Evans is the 19th person in her extended family to go to the University of Dayton. Her parents both went there as did her older siblings and cousins, so she knew about the student communities and felt they would be a good fit because her family has always integrated faith with everything they do.

“I was attracted to the idea of an intentional community that would have a meal together, pray together, go to events together and be present to each other’s needs versus being with random people in a random house. This helps us be more integrated into each other’s lives and forces us to reflect on the struggles and joys connected with our faith. It’s so cool,” she said.

In her house, they have Sunday brunch together and pray with each other on Monday nights. During the week they check up on each other, asking if each other is doing OK. The group gatherings each month with other student community members and a speaker happen over Zoom this year, which she said isn’t the same as getting together in person, but the breakout groups, where they meet for online discussion, still work.

Evans said the school year has so many unknowns to it, from what’s the right choice to make about one thing or another, to what does the future hold. She relies on her faith to “get through each day” and to “not be freaked out by the future.”

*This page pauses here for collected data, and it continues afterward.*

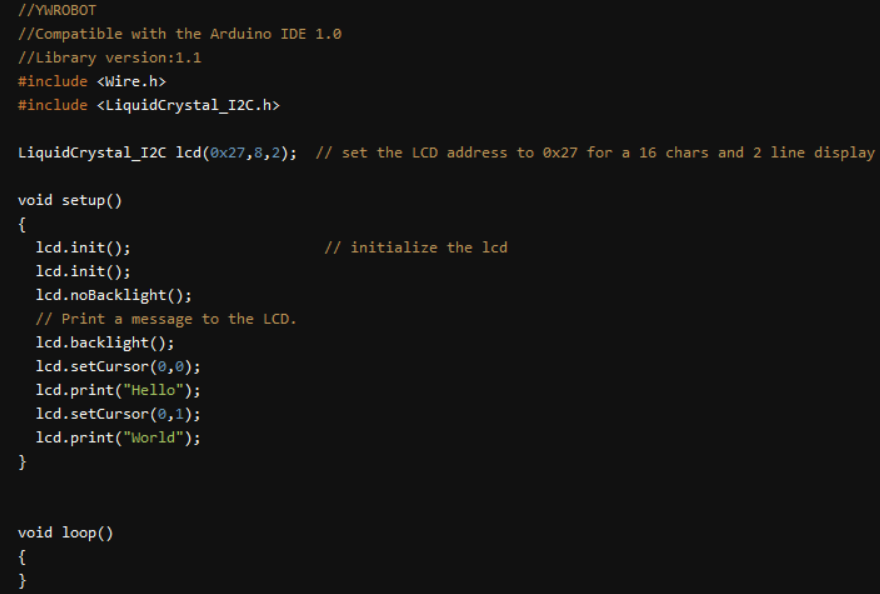
Task: Click the void setup() declaration
Action: pos(70,200)
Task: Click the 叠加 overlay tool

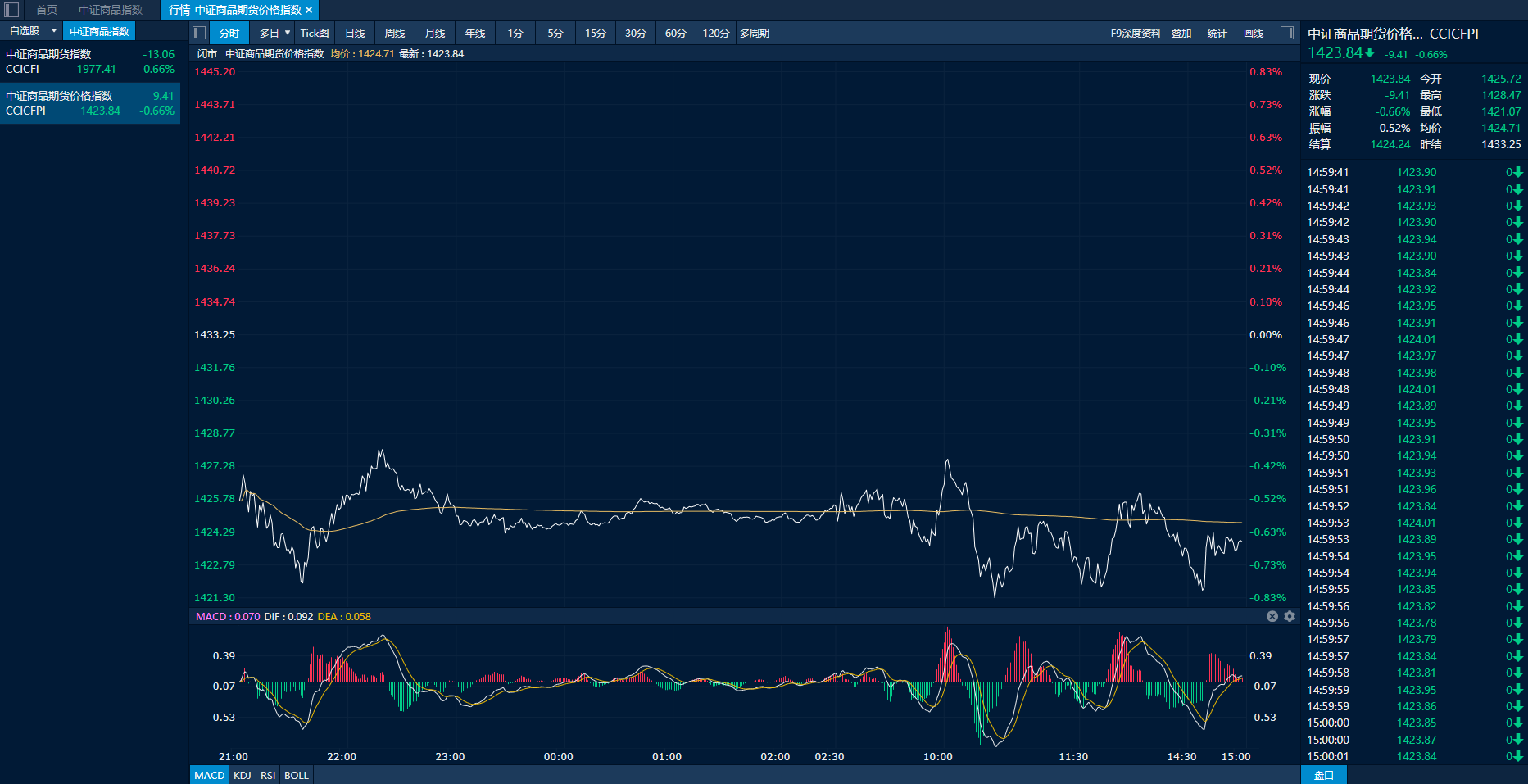Action: click(x=1181, y=34)
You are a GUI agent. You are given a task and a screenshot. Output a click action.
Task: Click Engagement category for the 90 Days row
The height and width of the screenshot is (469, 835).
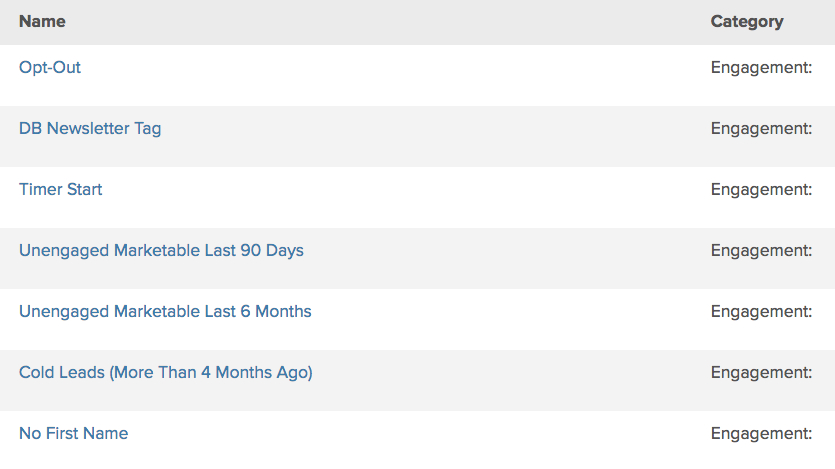[761, 251]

Looking at things through the lens of the pandemic also makes you see what is really important, she said, noting that she and her housemates and students in other Marianist Student Communities talk about this all the time. “We are all on the same page. We’re not alone in figuring out how to be students, and seniors, in a pandemic. “

And even though the students went home at Thanksgiving and won’t be back on campus until January, Evans said their eventual return is part of what is special about the campus at this moment.

As she put it: “It’s letting us process through what’s going on in the world around us.”